Ray trace diagrams (a, b) illustrating that differences in the distance between HRT and the eye between any two scans result in differences in the shape of the focal plane traced by the HRT scanning beams (c). A wide-angle schematic eye based on the Gullstrand-Le Grand model eye and scanning beam of 2 mm diameter and 633 nm wavelength were used to generate the ray trace diagrams using Optica 3 software. For clarity, two rays per beam were used. Scanning beams of 633 nm wavelength were used for ray tracing instead of 670 nm scanning beams of HRT because more accurate refractive indices of the cornea, aqueous humor, lens, and vitreous humor were available for modeling at 633 nm. The retinal focal planes were constructed by fitting a curve through the focal points of the HRT scanning beams at 0°, ±3.5°, and at ±7°. Differences in the focal plane distortion because of the differences in distance between HRT and the eye are more prominent in the peripheral region compared with the central region. By the conjugate focal principle, retinal structures at the focal plane are imaged through a pinhole located at a plane conjugate to the retinal focal plane. Therefore, retinal measurements will have peripheral measurement distortions corresponding to the shape of the retinal focal plane.

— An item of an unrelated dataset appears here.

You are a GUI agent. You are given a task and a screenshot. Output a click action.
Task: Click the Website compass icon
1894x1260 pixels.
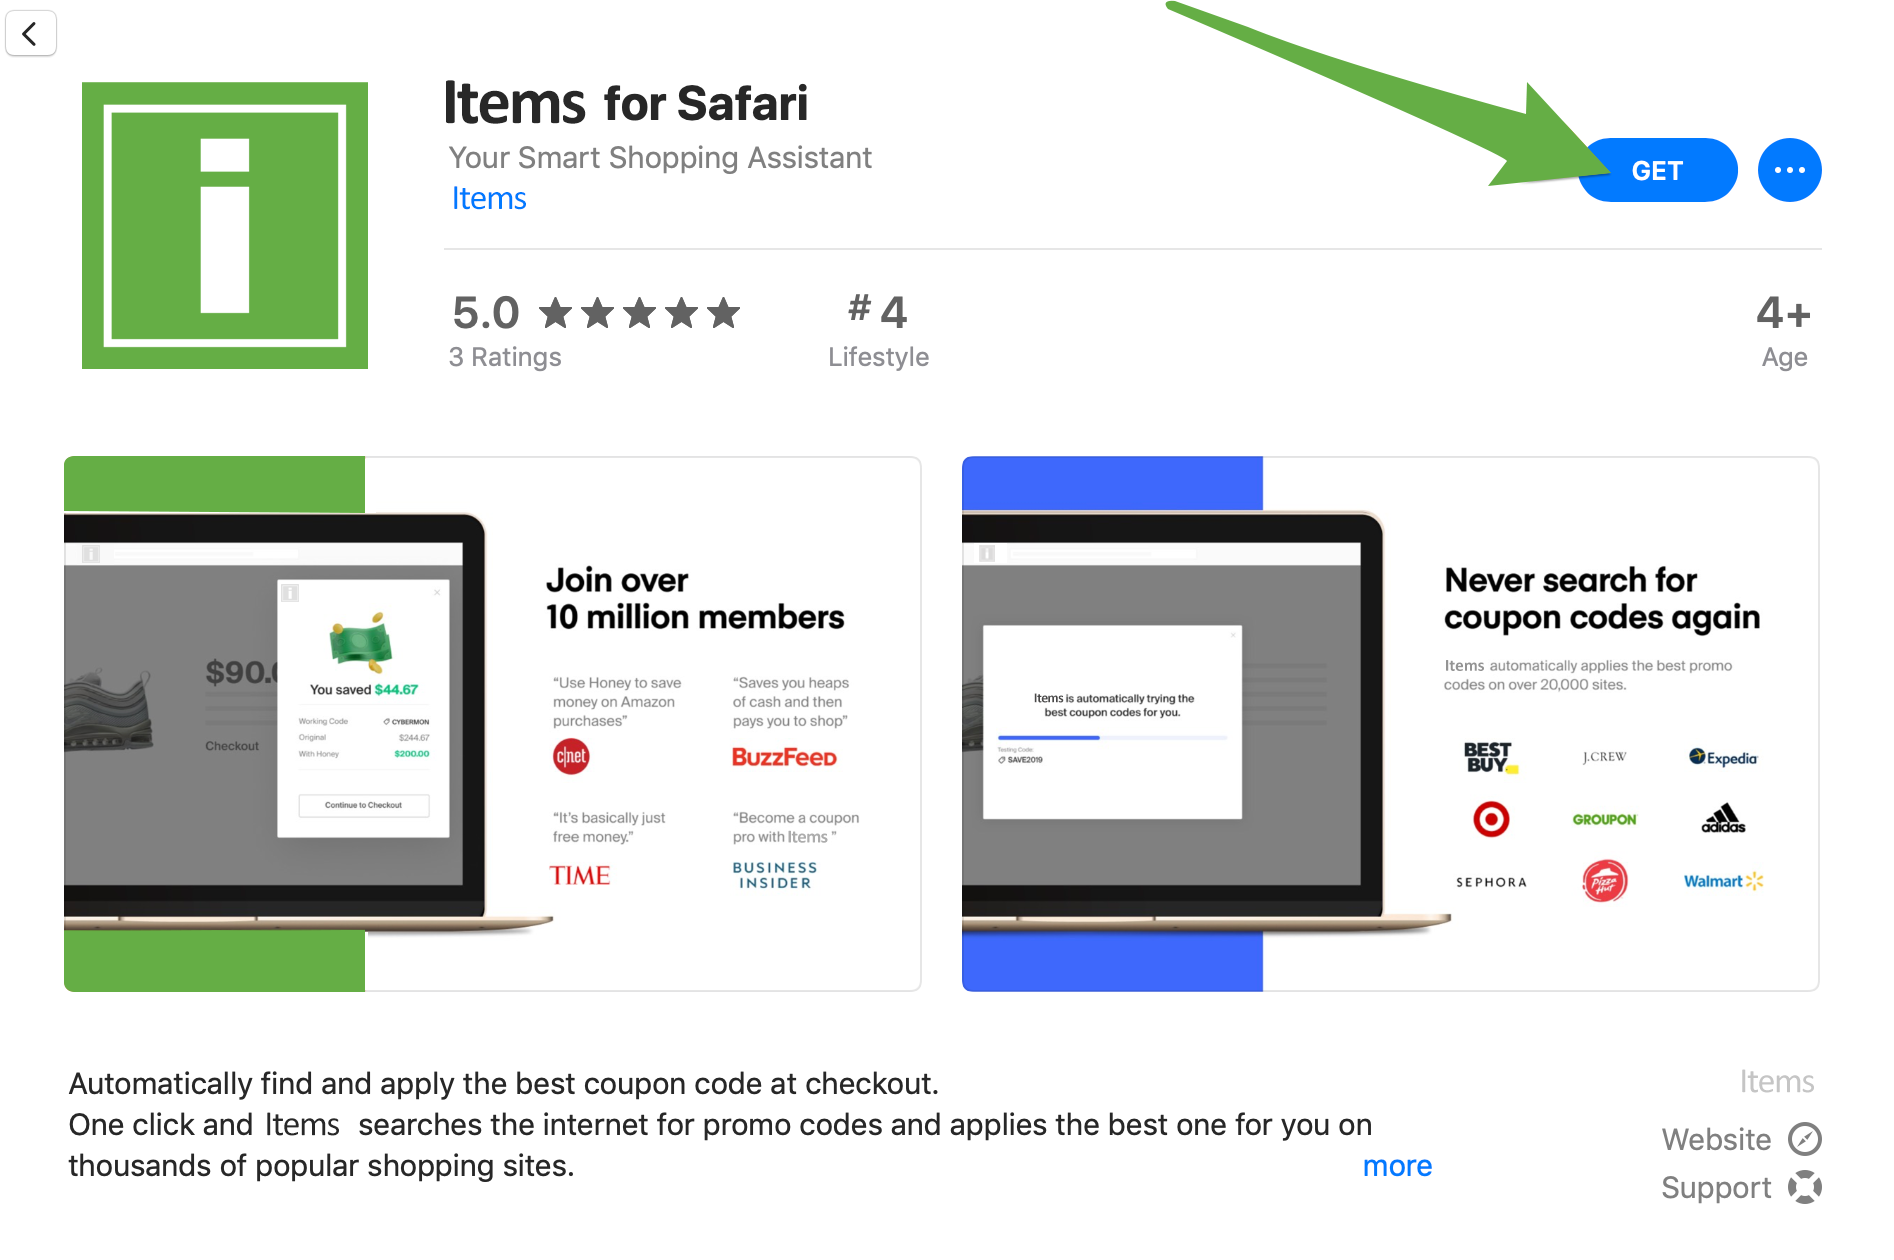[x=1805, y=1139]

As illustrated in Figure 3, differences in the distance between HRT and the eye result in differences in degrees of distortion of the retinal focal plane that are more prominent in the peripheral region. In HRT, retinal images corresponding to these retinal focal planes are acquired through an imaging pinhole located at a plane conjugate to these retinal focal planes.6 This conjugate relationship between the retinal focal plane and the HRT pinhole located at the retinal conjugate plane is maintained at all working distances in HRT (G Zinser, personal communication, July 2010). Therefore, retinal measurements (at the pinhole) will have peripheral measurement distortions corresponding to the shape of these retinal focal planes. These differences in the retinal measurements result in differences in the curvature of the HRT retinal topographies that need to be corrected before analyzing HRT topographies for changes over time. Therefore, in addition to aligning topographies, HRT software also corrects for any difference in parabolic distortion of retinal measurements between baseline and follow-up examinations (parabolic error). Because parabolic distortion is more prominent in the peripheral region, HRT software corrects parabolic error only in 15° HRT-II topographies and not in 10° HRT-I topographies. Therefore, the current HRT software does not correct parabolic error when there is at least one HRT-I examination in a longitudinal series (as in the HRT-I–mixed series). The PEC procedure available in the HRT software (described in Appendix A) was implemented in MATLAB version 7.9 (The Mathworks Inc., Natick, MA, USA) and was separately applied to the HRT topographies in relative-tilted coordinates.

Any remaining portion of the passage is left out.